Gagosian is pleased to announce The Future, the sixth in a series of annual thematic exhibitions presented by Gagosian and Jeffrey Deitch during Art Basel Miami Beach. Previously staged at the historic Moore Building in the Miami Design District, this year the collaborative project will be hosted on a new stand-alone website.///
In his 1909 Manifesto of Futurism, Italian poet Filippo Tommaso Marinetti outlined the movement’s desire to abandon the past and accelerate toward a new aesthetic and societal model. Today, contemporary artists continue to imagine what may be coming next, their approaches ranging from earnest to tongue-in-cheek, from ardently utopian to grimly apocalyptic. Following The Extreme Present—last year’s collaborative exhibition, which focused on artists’ responses to then-contemporary conditions around the world—The Future dares to speculate on what the coming years may have in store. Given the heightened political, economic, and environmental uncertainties of our current moment, this undertaking could hardly be more complex.

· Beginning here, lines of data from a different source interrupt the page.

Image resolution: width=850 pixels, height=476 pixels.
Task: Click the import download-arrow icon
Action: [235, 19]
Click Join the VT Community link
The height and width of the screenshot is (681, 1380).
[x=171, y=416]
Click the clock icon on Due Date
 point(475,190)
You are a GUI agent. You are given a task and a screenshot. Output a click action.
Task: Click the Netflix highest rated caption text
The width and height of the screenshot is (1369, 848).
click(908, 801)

I always look for things that are out in the future, ’cause, heck, that’s where we are going to spend the rest of our lives.
Ed Ruscha///
In Ed Ruscha’s hand-rendered work on paper The Future (1999), the two titular words have been manipulated—stretched vertically and compressed at both sides of the composition—transforming the communicative component of language into a series of lines reminiscent of a bar code or digital circuit board. Produced in 1999, at an anticipatory moment before the start of a new century, Ruscha’s work exposes our fears and desires during periods of transition about what is to come. We might not be able to clearly see the future, Ruscha seems to suggest, but it’s always there, waiting in the shadows as an inescapable—yet often imperceptible—presence that perpetually slips just out of reach.
By its very nature, the future cannot be precisely defined, accurately described, or attached to a particular date, as it moves along a continuum: it encompasses both tomorrow and one hundred years from now, and even yesterday’s perception of today. As such, art that speculates about futurity in some capacity—whether in terms of process, subject matter, or concept—exposes as much about the present. For that reason, it is a particularly apt theme for The Future, this year’s collaborative exhibition by Gagosian and Jeffrey Deitch, which occurs at a global moment of uncertainty, anticipation, and hope regarding what might lie ahead.

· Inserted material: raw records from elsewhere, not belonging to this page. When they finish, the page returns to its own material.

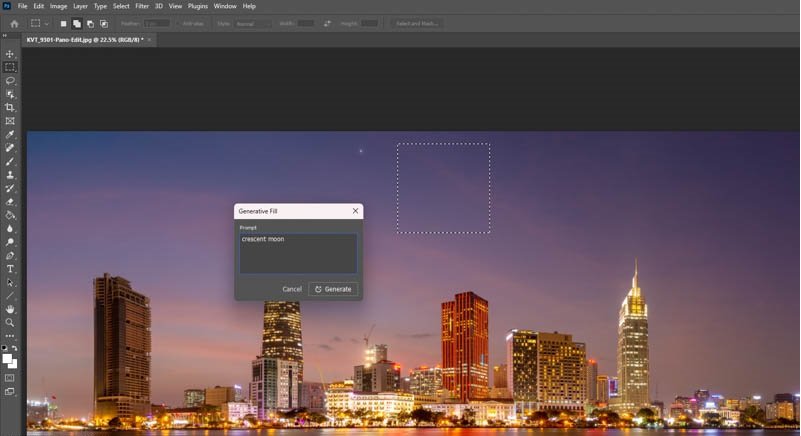Select the Move tool

pos(10,54)
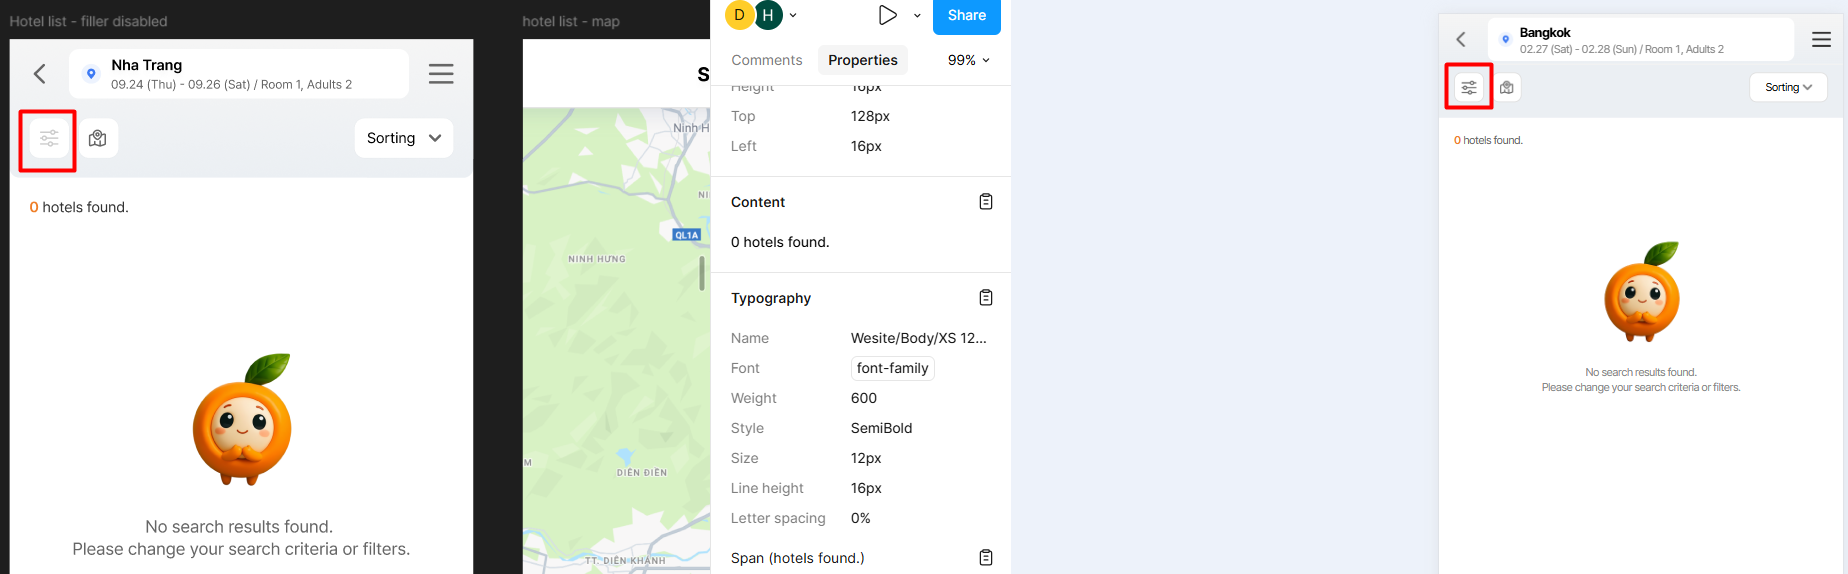The width and height of the screenshot is (1848, 574).
Task: Expand Sorting dropdown in Bangkok list
Action: click(1788, 88)
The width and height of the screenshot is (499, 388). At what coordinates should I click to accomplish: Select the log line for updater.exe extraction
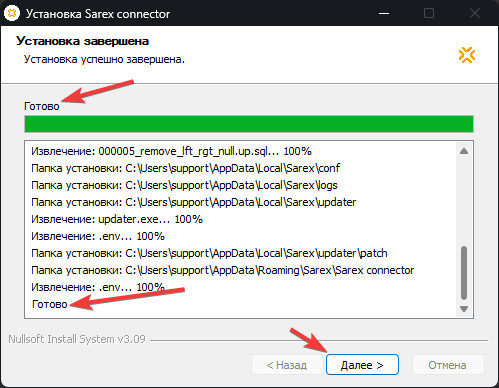coord(117,219)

Some of the artists in the exhibition consider different temporal models of the future. This includes reflections on moments of abrupt historical transition, such as Tom Friedman’s poignant take on the 2001 terrorist attacks, which radically transformed the future when the planes made contact with the Twin Towers, and Chris Burden’s meditations on key events in recent American history that shattered assumptions about our society and, in turn, the futures we had collectively imagined for ourselves. Commenting on bygone visions for the future that have since been complicated or rendered obsolete, Cindy Sherman addresses accumulations of consumer waste, while Derrick Adams references past hopes for the potentially liberatory effects of broadcast television. Other artists, including Mehdi Ghadyanloo and Katharina Grosse, explore models of a future that functions as an inescapable feedback loop, never advancing, or as a piling up of time that obliterates the concept altogether. The state of eternal recurrence is exemplified by Piero Golia’s unceasingly spinning roulette wheel that never results in a winning number.

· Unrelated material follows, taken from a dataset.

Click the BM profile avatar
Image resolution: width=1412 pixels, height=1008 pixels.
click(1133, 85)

Certain artists in The Future reflect on, interrogate, or present alternatives to a variety of topical concerns, ranging from the environmental to the technological. Tauba Auerbach explores the visual beauty derived from heat recordings of the Earth’s surface, despite the devastating implications such rising temperatures will continue to have on the planet’s inhabitants, and Alicja Kwade creates a breathtaking work on paper by arranging watch hands and precisely sized segments of rulers—tools used to gauge precipitation levels, which are in constant flux today due to climate change—to resemble rainfall showering a flat surface. By transforming representational photographs into an abstract image of cascading foliage, Urs Fischer communicates a non-anthropocentric environment in which nature encroaches on human subjects. In contrast, Woody De Othello and Jeff Koons both dramatize our growing reliance on technological interfaces to engage in human communication, as in Othello’s sculpture of a figure whose physical form has melted, leaving behind the ubiquitous one-handed grip typically used to scroll on a phone, or Koons’s painting of a couple whose bodies become nearly imperceptible due to various interventions that suggest digital technologies but were in fact painted by hand. Still others break rank and mine the unknowns embedded in the future, envisaging unorthodox prospects that might exist in parallel or adjacent universes to our own: Takashi Murakami’s mushrooms that have gained consciousness, Mike Kelley’s alien cities, and Sterling Ruby’s hybridized beasts that are both familiar and extraordinary at once.
It might be said that 2020 marked the start of another future: previously unimaginable, with the result being a permanently changed historical trajectory. Being in it, living through it, trying to make sense of it—the artworks in the exhibition put forth varying artistic perspectives engaged with undertaking such an endeavor. We present this online exhibition space as a kind of workshop, a site for speculation on the futures that await our arrival or those that might remain forever unrealized.